Experimental eye research

Musashi-1, an RNA-binding protein, is indispensable for survival of photoreceptors.

PMID 18662689


Musashi-1 (Msi1), an RNA-binding protein (RBP), has been postulated to play important roles in the maintenance of the stem-cell state, differentiation, and tumorigenesis. However, the expression and function of Msi1 in differentiated cells remain obscure. Here we show that Msi1 is expressed in mature photoreceptors and retinal pigment epithelium (RPE) cells, and is indispensable for the survival of photoreceptors. We found in the adult newt eye that Msi1 is expressed in all photoreceptors and RPE cells as well as in the retinal stem/progenitor cells in the ciliary marginal zone (CMZ). We found in the analyses of the newt normal and regenerating retinas that the expression profiles of the Msi1 transcripts and protein isoforms in the photoreceptors are different from those in the retinal stem/progenitor cells.

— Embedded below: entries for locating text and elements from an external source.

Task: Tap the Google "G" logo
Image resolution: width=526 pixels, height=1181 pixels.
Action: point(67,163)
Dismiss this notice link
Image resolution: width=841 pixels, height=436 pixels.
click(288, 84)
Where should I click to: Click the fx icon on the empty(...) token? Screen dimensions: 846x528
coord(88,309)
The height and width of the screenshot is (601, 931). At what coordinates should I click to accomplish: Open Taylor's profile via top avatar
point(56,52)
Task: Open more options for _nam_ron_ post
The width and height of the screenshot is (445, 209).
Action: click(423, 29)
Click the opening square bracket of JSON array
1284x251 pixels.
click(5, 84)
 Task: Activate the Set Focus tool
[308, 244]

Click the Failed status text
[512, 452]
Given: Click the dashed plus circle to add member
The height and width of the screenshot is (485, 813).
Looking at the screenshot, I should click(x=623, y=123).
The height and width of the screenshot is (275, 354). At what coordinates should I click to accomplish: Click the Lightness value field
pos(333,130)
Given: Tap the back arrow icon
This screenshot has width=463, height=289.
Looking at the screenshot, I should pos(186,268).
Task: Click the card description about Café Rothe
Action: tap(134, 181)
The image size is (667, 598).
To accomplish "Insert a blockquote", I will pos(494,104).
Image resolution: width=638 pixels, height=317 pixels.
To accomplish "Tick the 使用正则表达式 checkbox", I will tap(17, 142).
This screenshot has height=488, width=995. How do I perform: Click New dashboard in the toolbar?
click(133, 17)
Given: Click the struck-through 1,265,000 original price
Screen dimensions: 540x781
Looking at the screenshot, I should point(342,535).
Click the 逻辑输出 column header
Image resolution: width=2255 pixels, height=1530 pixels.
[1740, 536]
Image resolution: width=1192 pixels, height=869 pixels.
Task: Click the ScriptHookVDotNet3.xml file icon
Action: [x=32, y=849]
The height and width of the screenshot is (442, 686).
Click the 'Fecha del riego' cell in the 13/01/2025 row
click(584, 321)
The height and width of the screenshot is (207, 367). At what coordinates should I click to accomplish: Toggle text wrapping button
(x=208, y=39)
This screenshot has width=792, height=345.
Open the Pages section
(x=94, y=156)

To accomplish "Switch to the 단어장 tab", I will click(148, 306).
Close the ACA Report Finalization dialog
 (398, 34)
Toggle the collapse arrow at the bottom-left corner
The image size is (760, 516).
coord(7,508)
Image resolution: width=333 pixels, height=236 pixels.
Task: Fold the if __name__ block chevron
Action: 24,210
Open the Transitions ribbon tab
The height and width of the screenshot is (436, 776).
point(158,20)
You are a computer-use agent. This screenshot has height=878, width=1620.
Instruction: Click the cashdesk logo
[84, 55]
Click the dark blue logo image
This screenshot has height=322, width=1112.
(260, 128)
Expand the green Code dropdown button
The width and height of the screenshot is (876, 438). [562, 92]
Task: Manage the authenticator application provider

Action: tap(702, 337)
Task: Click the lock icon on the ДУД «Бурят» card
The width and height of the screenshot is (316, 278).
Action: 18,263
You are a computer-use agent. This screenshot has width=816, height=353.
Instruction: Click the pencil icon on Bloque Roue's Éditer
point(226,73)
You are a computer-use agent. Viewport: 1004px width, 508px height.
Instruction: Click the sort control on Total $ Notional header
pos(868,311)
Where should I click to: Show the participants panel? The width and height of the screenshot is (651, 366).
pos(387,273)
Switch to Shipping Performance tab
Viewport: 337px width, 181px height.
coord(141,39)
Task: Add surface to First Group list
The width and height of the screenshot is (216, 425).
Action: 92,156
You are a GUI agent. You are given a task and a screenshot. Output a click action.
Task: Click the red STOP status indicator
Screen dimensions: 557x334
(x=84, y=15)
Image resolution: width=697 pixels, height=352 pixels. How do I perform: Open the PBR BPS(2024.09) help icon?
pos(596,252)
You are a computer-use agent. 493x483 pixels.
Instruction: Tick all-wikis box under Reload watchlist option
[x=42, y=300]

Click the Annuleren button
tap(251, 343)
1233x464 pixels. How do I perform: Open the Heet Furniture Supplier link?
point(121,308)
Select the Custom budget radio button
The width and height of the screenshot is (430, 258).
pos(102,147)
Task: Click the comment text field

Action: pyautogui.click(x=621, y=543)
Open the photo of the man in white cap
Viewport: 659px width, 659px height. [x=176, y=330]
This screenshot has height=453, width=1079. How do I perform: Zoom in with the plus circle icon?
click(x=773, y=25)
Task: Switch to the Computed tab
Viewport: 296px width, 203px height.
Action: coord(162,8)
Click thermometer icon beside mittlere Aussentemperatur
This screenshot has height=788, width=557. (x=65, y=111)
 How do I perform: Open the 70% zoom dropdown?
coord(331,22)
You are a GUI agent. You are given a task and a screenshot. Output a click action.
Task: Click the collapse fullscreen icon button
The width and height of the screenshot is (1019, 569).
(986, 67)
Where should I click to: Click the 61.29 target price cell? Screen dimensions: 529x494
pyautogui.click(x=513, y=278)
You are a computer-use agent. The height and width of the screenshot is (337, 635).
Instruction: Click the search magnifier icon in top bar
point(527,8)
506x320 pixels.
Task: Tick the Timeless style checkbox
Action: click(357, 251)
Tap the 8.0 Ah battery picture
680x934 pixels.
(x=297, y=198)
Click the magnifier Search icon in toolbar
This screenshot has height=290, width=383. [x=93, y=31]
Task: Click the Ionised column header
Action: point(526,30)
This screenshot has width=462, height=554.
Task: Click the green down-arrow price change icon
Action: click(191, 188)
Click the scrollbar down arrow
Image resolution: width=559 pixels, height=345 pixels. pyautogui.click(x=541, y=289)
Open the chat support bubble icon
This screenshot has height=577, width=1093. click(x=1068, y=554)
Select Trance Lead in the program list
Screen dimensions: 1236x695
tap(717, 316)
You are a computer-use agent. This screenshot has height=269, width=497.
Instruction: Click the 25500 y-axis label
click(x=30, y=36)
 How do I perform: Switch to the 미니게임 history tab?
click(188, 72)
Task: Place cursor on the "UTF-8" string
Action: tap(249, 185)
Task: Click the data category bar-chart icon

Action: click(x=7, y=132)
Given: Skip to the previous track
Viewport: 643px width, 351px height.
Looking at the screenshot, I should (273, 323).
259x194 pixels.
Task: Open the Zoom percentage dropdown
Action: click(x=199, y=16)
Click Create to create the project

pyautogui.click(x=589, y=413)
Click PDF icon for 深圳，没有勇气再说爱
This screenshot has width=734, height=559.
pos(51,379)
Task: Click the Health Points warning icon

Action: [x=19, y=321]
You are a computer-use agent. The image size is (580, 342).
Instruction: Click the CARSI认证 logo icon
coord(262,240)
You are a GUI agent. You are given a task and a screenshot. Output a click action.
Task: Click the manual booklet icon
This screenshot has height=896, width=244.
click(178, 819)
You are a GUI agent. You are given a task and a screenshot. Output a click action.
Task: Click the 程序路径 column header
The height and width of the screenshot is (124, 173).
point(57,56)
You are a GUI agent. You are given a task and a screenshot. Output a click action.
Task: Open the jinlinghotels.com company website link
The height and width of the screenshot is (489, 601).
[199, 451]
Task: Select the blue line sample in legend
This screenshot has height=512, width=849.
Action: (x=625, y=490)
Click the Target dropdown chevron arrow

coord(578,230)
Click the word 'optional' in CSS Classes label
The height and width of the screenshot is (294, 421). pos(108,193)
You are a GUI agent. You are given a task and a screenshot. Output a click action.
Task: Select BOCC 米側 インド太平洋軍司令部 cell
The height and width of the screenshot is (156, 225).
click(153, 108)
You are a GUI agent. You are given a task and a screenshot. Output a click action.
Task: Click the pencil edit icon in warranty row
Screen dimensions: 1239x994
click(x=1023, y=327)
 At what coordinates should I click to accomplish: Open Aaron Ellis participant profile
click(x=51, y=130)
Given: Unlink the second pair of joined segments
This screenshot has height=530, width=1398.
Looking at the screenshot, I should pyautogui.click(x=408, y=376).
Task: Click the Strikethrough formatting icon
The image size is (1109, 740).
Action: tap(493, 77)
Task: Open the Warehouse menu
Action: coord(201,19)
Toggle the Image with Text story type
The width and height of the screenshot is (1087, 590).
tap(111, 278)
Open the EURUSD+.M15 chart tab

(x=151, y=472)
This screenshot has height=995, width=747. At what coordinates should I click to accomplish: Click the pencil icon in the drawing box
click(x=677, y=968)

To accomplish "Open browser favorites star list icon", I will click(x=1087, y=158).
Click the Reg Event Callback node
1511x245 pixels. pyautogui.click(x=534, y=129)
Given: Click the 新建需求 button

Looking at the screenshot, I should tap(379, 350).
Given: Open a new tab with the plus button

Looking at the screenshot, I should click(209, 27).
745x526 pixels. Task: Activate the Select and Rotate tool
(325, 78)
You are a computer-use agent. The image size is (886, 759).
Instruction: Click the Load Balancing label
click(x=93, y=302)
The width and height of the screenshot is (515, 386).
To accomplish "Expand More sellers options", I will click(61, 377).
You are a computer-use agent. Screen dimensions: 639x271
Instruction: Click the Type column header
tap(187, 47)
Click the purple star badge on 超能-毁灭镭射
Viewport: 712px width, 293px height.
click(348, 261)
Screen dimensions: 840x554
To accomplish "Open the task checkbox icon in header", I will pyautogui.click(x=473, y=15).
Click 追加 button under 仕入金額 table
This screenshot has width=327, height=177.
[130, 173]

Furthermore, we found that all photoreceptors and RPE cells of the adult mice also express Msi1, and that Msi1 knockout (Msi1-KO) results in degeneration of photoreceptors and a lack of a visual cycle protein RPE65 in the microvilli of RPE cells. Taken together, our current results demonstrate that the expression of Msi1 in mature photoreceptors and RPE cells is evolutionarily conserved, and that Msi1 bears essential functions for vision. Considering such an Msi1-KO phenotype in the retina, it is now reasonable to address whether defects of the Msi1 functions are responsible for inherited retinal diseases. Studying the regulation of Msi1 and the target RNAs of Msi1 in photoreceptors and RPE cells might contribute to fundamental and clinical studies of retinal degeneration.